Bank Indonesia’s reserves slip to $144.9bn as rupiah weakness drives intervention

    by VT Markets
    /
    Jun 9, 2026

    Indonesia’s foreign exchange reserves fell to USD 144.9bn in May from USD 146.2bn in April, extending the slide from the December 2025 peak of USD 156.5bn as Bank Indonesia intervened to stabilise the rupiah. The currency was down 7.38% year-to-date and ended May at IDR 17,874 per US dollar, keeping demand for FX operations elevated.

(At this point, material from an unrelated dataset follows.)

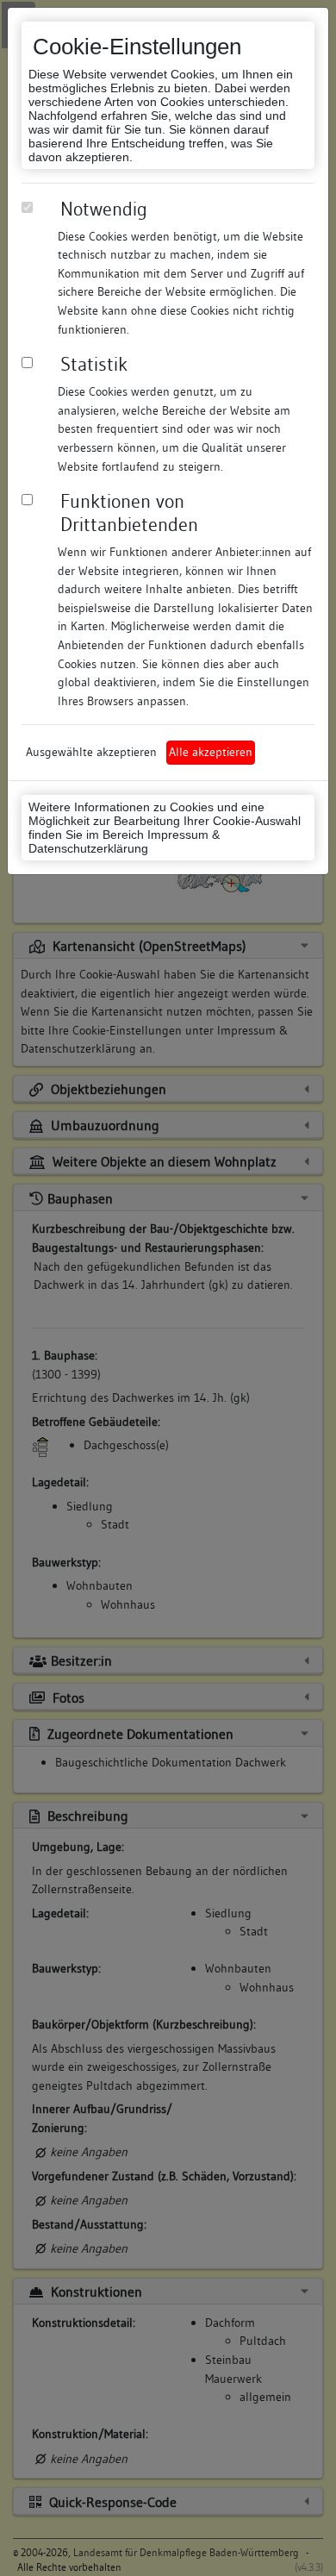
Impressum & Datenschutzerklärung (124, 841)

    Even after the drawdown, reserves equated to 5.6 months of imports, or 5.5 months including government external debt servicing, remaining above the 3.0-month adequacy benchmark. The policy framework cited includes a shift to a more contractionary monetary stance and the use of interest rate adjustments alongside intervention, with a benchmark rate forecast at 6.00% by end-2026, while the government has also been issuing more foreign currency-denominated sovereign bonds to support gross reserves.

    Rupiah Under Pressure and Policy Response

    We see the Indonesian Rupiah facing continued pressure from a strong US dollar, which is being propped up by the Federal Reserve’s persistent “higher-for-longer” interest rate stance. Bank Indonesia’s significant interventions, which have drawn down foreign exchange reserves to USD 144.9 billion, signal their strong commitment to currency stability. This active defense of the Rupiah creates specific opportunities for derivative traders in the coming weeks.

    The expectation for Bank Indonesia to keep raising its benchmark rate towards 6.00% is a central theme for our strategy. With Indonesia’s latest inflation data holding firm above the central bank’s target at 4.2% year-over-year, BI has both a domestic and external mandate to tighten policy. We believe positioning for higher short-term rates through instruments like interest rate swaps could be a prudent move.

    Outlook and Trading Strategies

    We anticipate heightened volatility in the USD/IDR pair as the market tests BI’s resolve. One-month implied volatility is currently elevated near 9.5%, reflecting this uncertainty and making option strategies particularly attractive. This environment suggests that buying option structures, such as straddles, could be beneficial to capture a significant price move in either direction.

    While the path of least resistance for the Rupiah appears weaker, BI’s past actions, like during the 2018 emerging market sell-off, show they can temporarily halt depreciation. Therefore, instead of simple spot positions, using USD/IDR non-deliverable forwards (NDFs) allows for targeted bets on further weakness. Alternatively, we are considering risk reversals to position for a higher USD/IDR exchange rate at a lower upfront cost.